Gonet delivered the Student Advisory Council Report, his last as student representative. Gonet thanked the committee, noting what an honor it had been for him and ended to a room full of applause. Several committee members went on to praise Gonet’s work as both a student and representative to the committee.
Burke recalled being Gonet’s soccer coach years ago, noting that of all the young players he was the only one to ever approach her after practice, shake her hand and thank her for her work. This was met with another hearty round of applause.
“That feels like such a good end point, but we have more meeting,” said Burke.
The Budget Subcommittee reported that the budget was passed after a “stress test” of the capital stabilization fund. That budget included money for the guidance counselor and resurfacing of the high school track. Plans for implementation are ongoing and likely to continue into September.
The Communications Subcommittee put forth a suggestion to promote transparency on the committee’s inner workings in order to clarify its role for the community.

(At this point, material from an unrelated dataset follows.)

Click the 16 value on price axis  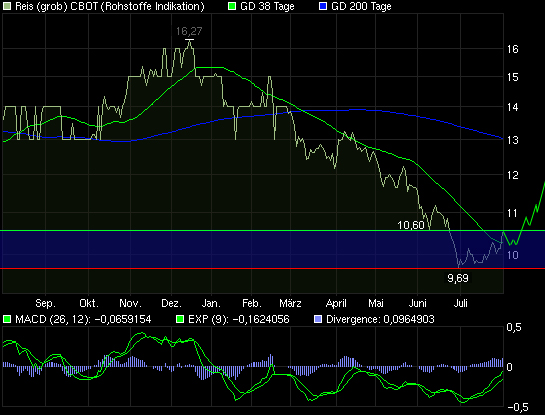(513, 49)
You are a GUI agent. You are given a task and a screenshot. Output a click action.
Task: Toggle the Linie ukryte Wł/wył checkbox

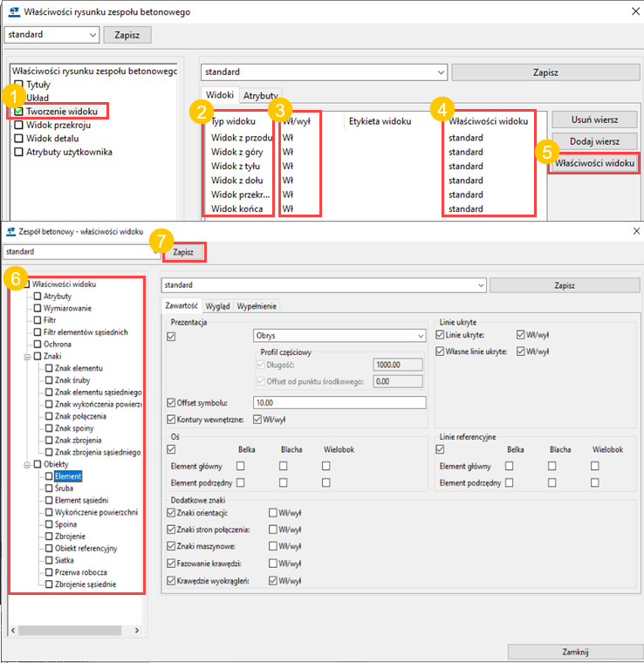[x=521, y=335]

Pires suggested a document outlining the committee’s inner workings to better communicate necessary information and elucidate committee infrastructure and operation. Member Jim Muse made a point to thank Pires for his work on the Communications Subcommittee and stated that he looked forward to his continued work on such matters.
After ensuring that there was nothing further to report from any of the other subcommittees, an Executive Session was called into motion, and the public meeting only resumed to adjourn.
The next meeting of the ORR School Committee is scheduled for Wednesday, June 22, and the Joint School Committee is scheduled to meet on Thursday, June 23. Both meetings are scheduled for 6:30 pm.